Sadly, Moshe prophesied what ended up happening [but didn’t have to happen, it just was very likely, and we sadly misused our free will to fulfill the prophecy], the Jews would turn to idolatry, therefore would be exiled among other nations, where they would take up those nations’ idolatries.
[Why is it, in fact, that Jews so repeatedly accept the culture of the nation around them, including in its negative aspects, and also intermarry? A sad mystery.]
Moshe isn’t done; he also prophecies our eventual return, Hashem will accept our repentance, have compassion on us, and restore us to our Land and our good graces (4;29-31).
It stems from Hashem’s relationship with the Patriarchs, 4;37-38 stress, but can hold onto these privileges if we just keep two “small” principles, to recognize and adhere only to Hashem, and to keep all and only the mitzvot, not add or subtract.
[A personal note: this morning, a fine Jew seemed unusually despairing about the situation in Israel.

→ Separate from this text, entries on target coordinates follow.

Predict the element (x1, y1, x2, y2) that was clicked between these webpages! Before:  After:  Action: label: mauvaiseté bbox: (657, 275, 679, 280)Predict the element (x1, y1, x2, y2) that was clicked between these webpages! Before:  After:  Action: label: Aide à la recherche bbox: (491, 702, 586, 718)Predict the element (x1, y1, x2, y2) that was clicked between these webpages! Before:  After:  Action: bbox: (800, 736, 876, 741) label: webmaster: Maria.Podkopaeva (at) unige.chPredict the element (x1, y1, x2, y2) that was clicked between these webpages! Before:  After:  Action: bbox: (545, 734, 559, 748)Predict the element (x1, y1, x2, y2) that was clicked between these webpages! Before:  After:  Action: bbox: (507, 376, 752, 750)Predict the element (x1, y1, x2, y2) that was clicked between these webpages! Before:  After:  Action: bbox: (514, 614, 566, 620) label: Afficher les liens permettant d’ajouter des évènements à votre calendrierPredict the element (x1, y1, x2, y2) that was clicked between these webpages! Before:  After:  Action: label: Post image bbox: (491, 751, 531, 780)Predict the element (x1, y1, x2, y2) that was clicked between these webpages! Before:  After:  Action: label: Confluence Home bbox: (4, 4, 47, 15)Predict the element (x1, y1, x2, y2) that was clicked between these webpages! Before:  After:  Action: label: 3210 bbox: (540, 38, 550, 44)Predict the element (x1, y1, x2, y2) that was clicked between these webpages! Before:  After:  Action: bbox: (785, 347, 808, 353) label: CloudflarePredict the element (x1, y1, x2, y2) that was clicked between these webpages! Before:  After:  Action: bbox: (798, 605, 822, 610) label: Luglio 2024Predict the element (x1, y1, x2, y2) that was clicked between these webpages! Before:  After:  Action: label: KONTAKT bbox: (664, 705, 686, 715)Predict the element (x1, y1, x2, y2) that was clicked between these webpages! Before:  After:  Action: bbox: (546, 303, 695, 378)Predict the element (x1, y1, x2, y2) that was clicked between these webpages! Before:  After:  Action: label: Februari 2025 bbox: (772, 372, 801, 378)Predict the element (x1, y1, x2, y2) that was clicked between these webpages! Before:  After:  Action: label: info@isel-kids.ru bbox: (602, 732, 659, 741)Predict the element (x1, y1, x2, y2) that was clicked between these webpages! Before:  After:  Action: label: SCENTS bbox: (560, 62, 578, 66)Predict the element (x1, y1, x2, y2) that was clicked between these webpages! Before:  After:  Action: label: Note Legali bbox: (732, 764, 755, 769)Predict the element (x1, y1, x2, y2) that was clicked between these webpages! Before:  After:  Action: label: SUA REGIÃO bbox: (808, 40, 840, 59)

I wonder-and hope for the day-when all Jews will be viscerally aware we can only win with Hashem’s help, and will engage with all the mitzvot, and only the mitzvot Hashem commanded and Chazal transmitted. Not the place, but R. Hoffmann opened the door to something I struggle with: when you consider the characteristic actions/ ways of life of Orthodox Jews, what part of that is determined by Torah law, or rabbinic law? And what part is more a matter of customs that arose over the years, which people sometimes take more seriously than actual laws? Food for thought.]
Og’s bed, Hashem finally speaking fully to Moshe, partial victories of repentance, and the prime proper focus of Jews. Parshat Devarim, through the eyes of four commentators.